Impact of intra-tumoral IL17A and IL32 gene expression on T-cell responses and lymph node status in breast cancer patients.

PURPOSE: Pro-inflammatory cytokines such as Interleukin-17A (IL17A) and Interleukin-32 (IL32), known to enhance natural killer and T cell responses, are also elevated in human malignancies and linked to poor clinical outcomes. To address this paradox, we evaluated relation between IL17A and IL32 expression and other inflammation- and T cell response-associated genes in breast tumors. METHODS: TaqMan-based gene expression analysis was carried out in seventy-eight breast tumors. The association between IL17A and IL32 transcript levels and T cell response genes, ER status as well as lymph node status was also examined in breast tumors from TCGA dataset. RESULTS: IL17A expression was detected in 32.7% ER-positive and 84.6% ER-negative tumors, with higher expression in the latter group (26.2 vs 7.1-fold, p < 0.01). ER-negative tumors also showed higher expression of IL32 as opposed to ER-positive tumors (8.7 vs 2.5-fold, p < 0.01). Expression of both IL17A and IL32 genes positively correlated with CCL5, GNLY, TBX21, IL21 and IL23 transcript levels (p < 0.01). Amongst ER-positive tumors, higher IL32 expression significantly correlated with lymph node metastases (p < 0.05). Conversely, in ER-negative subtype, high IL17A and IL32 expression was seen in patients with negative lymph node status (p < 0.05). Tumors with high IL32 and IL17A expression showed higher expression of TH1 response genes studied, an observation validated by similar analysis in the TCGA breast tumors (n=1041). Of note, these tumors were characterized by low expression of a potentially immunosuppressive isoform of IL32 (IL32γ). CONCLUSION: These results suggest that high expression of both IL17A and IL32 leads to enhancement of T cell responses. Our study, thus, provides basis for the emergence of strong T cell responses in an inflammatory milieu that have been shown to be associated with better prognosis in ER-negative breast cancer.

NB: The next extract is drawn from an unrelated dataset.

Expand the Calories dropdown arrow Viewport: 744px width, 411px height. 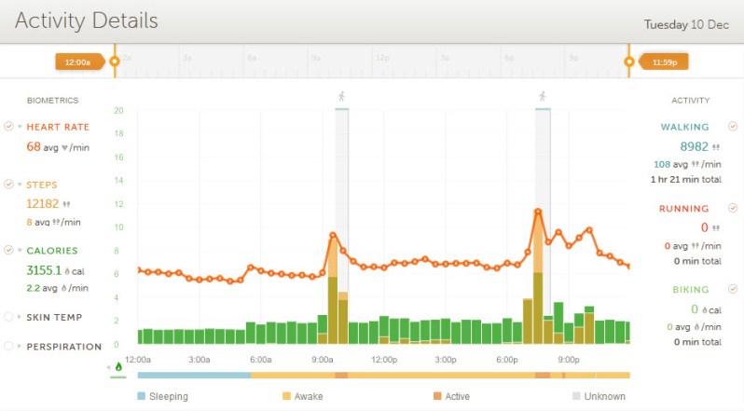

Interleukin 6 -174G>C polymorphism and cancer risk: meta-analysis reveals a site dependent differential influence in Ancestral North Indians.

In our earlier studies, single nucleotide polymorphisms (SNPs) associated with anti-inflammatory cytokines were found to influence risk for breast cancer in western Indian women. Analysis of Interleukin 6 (IL-6) -174G>C polymorphism in this cohort (patients = 182; controls = 236) suggested a protective role for IL-6 -174C allele associated with the lower expression of the cytokine (OR = 0.54; 95% CI 0.32-0.89, dominant model). Together these observations suggested that in comparison to Caucasians, inflammation associated-cytokine gene polymorphisms may have higher influence on risk for cancer in this population. To examine this possibility we analyzed data assessing influence of Interleukin 6 (IL-6) -174G>C polymorphism on risk for various cancers. Overall, there was a marginally higher risk for rare allele homozygotes compared to wild type homozygotes (OR = 1.07; 95% CI 1.00-1.15). Increased risks for genitourinary cancers and for skin cancer were also indicated. The ethnicity based analysis indicated a protective effect of the minor allele in Ancestral North Indians (OR = 0.73; 95% CI 0.55-0.97). Site by ethnicity analysis once again revealed a significant protection against breast cancer (OR = 0.51; 95% CI = 0.37-0.70; dominant model) but an opposite influence on the risk of genitourinary malignancies (OR = 2.51; 95% CI 1.59-3.96; recessive model) in this population alone. The observations imply that contribution of IL-6 to inflammation or effector immunity may depend on the site of malignancy. Assessment of available data in relation to prognosis in breast cancer patients also revealed trends that are compatible with the observations of the meta-analysis. Thus, IL-6 -174G>C polymorphism clearly represents a potential modulator of risk for malignant disorders with ethnicity and site dependent trends. The results also support the possibility of higher influence of inflammation related cytokine gene polymorphisms on the risk for cancers in Ancestral North Indians.